There’s trouble brewing down by the bayou, says Variety. A&E, makers of reality TV smash Duck Dynasty, which follows the lives of a Louisiana-based family of entrepreneurs, has suspended its star for making derogatory remarks about homosexuality.
Patriarch Phil Robertson’s unguarded references to “sin” in an interview with men’s magazine GQ have sparked a furore in America (see below). But, with another series due in January, the big question in industry circles is: what will happen to ratings?

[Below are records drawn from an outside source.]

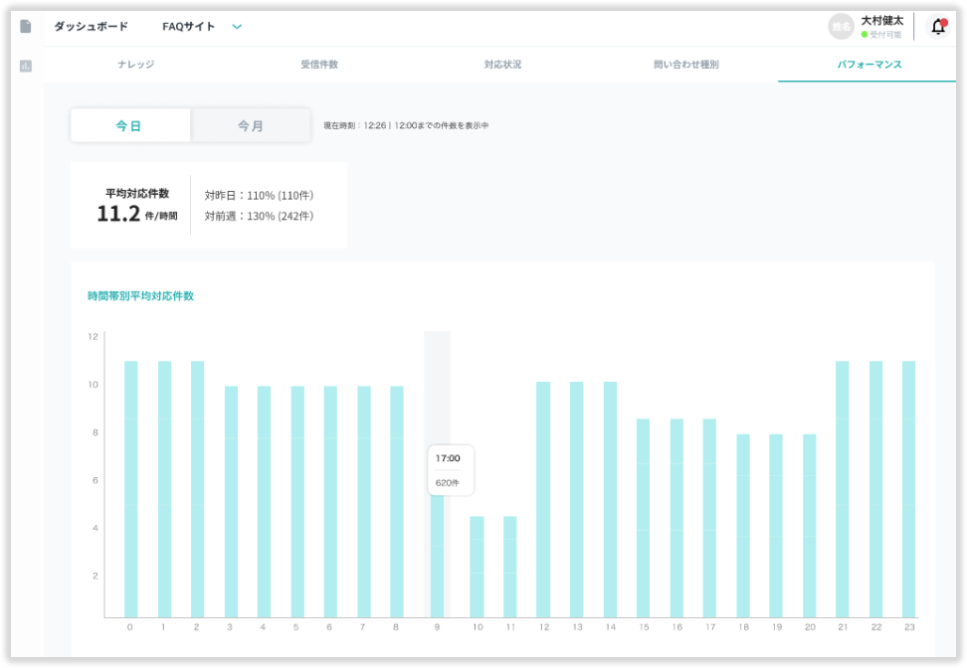Click the bar for hour 0
This screenshot has height=668, width=967.
pyautogui.click(x=130, y=489)
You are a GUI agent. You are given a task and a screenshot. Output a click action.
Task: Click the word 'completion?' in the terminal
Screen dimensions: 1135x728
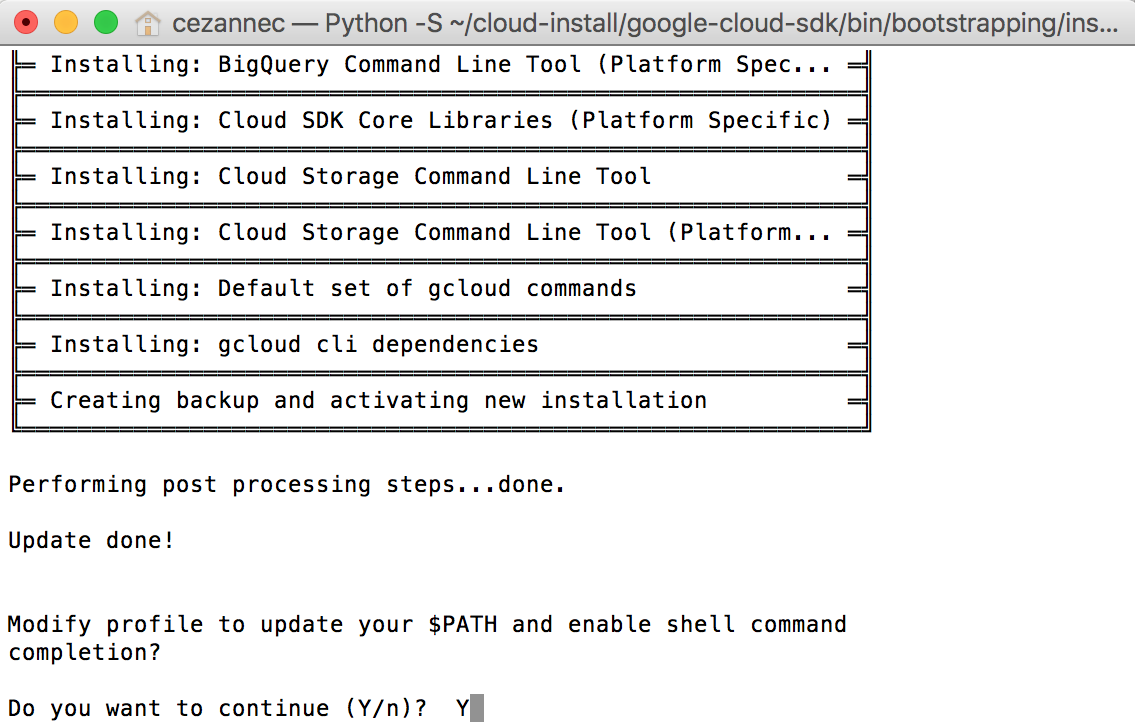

Before Robertson’s foray off-script, A&E had focused on keeping the show “safely apolitical, ensuring smooth digestion for a mass audience”, says GQ. That’s how this “family of squirrel-eating, Bible-thumping, catchphrase-spouting duck hunters become the biggest TV stars in America, with some 14 million fervent disciples” in the first place.
The “funny, family friendly show” features the antics of Phil, his brother “Uncle Si”, his four sons, and “the perpetually exasperated but always perfectly accessorised Robertson-family ladies”.

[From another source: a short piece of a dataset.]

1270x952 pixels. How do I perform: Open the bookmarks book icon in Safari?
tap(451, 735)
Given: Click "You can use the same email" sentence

They plunder beehives, blow up beaver dams, get stuck in hydraulic lifts – and every episode is capped with a heartwarming family dinner. One critic calls it “a cross between The Beverly Hillbillies and The Waltons”.
The show, in its fourth series, reportedly earns the family $200,000 an episode. That’s just the start, says The New York Times. “Forget the ZZ Top beards and the bayou accents, the Robertsons of West Monroe, Louisiana, are a family of traditional American entrepreneurs: ambitious, rich and spectacularly successful… even before they were TV stars.”
Within the hunting industry, the Robertsons were already celebrities due to their core product: an uncannily authentic duck call.
The range of merchandise attached to their name is so vast (shirts, caps, coolers, books, edibles) that keeping track of it “has become almost impossible”, says Phil’s son, Willie, 41, heads of the tribe’s Duck Commander commercial empire. This year, visiting Walmart’s HQ, he was surprised to see his face on a garden gnome.
Like all great sagas, the Robertson story has a core theme of redemption, says GQ. The son of “a roughneck father” and a “manic-depressive mother”, Phil Robertson grew up “bone poor”. A star footballer, he earned a scholarship to play at Louisiana Tech, “but quit after one season because football interfered with duck-hunting”.
In his 20s, married with three sons, he fell into bad ways: “getting drunk, chasing tail”, and brawling, before being spectacularly ‘born again’.
In 1972, “with Jesus at the wheel”, he founded Duck Commander – and never looked back. The cult success of his duck calls led to a DVD series, then a show on the Outdoor Channel and, eventually, Duck Dynasty.
TV stardom has changed the family’s lives forever. But Phil is philosophical. “This thing ain’t gonna last forever. No way,” he says. “Three, four, five years, we’re out of here.”
Free speech destroyed the reality TV illusion
When Phil Robertson’s sons broached the idea of a reality family sitcom, he wasn’t keen, says The New York Times – he was “already as famous as he wanted to be”. He changed his mind when it was put to him that he could use the show to “talk about the things he really liked to talk about”.
Now, without the safety-catch of A&E’s editors, the born again lay preacher has blasted his way to a national scandal. Asked by GQ what he thought constituted “sin”, Robertson replied: “start with homosexual behaviour and just morph out from there”.
The row morphed into a debate about free speech, with everyone from TV comedians to Sarah Palin weighing in, says AJ Marechal in Variety. “Free speech is an endangered species; those “intolerants’ hatin’ and taking on Duck Dynasty patriarch for voicing personal opinion take on us all”, Palin tweeted.
There’s an IStandWithPhil.com petition, demanding the network apologise to Robertson and bring him back. “A&E likely felt it had little choice but to act swiftly”, given its stated corporate values and the risk of becoming “a pariah in Hollywood” and damaging relationships with key advertisers.
But there’s the counter-risk of a conservative “backlash against the backlash”. Network chiefs “will have to wait and see” if ratings are hit when the show returns in January.
“Everybody knows that reality TV is… about as ‘real’ as the dazzling smile a Miss America contestant flashes when an opponent’s name is called,” says Forbes. Even so, the revealing of Robertson’s “true colours” has trashed the carefully constructed compromise at the heart of its success – and made us all poorer, says Allison Keen in The Hollywood Reporter.
As an “entertaining and appealing version of middle American life”, Duck Dynasty was a rare example of a TV show with “common ground for very different populations”. Whatever else happens, “that’s over”.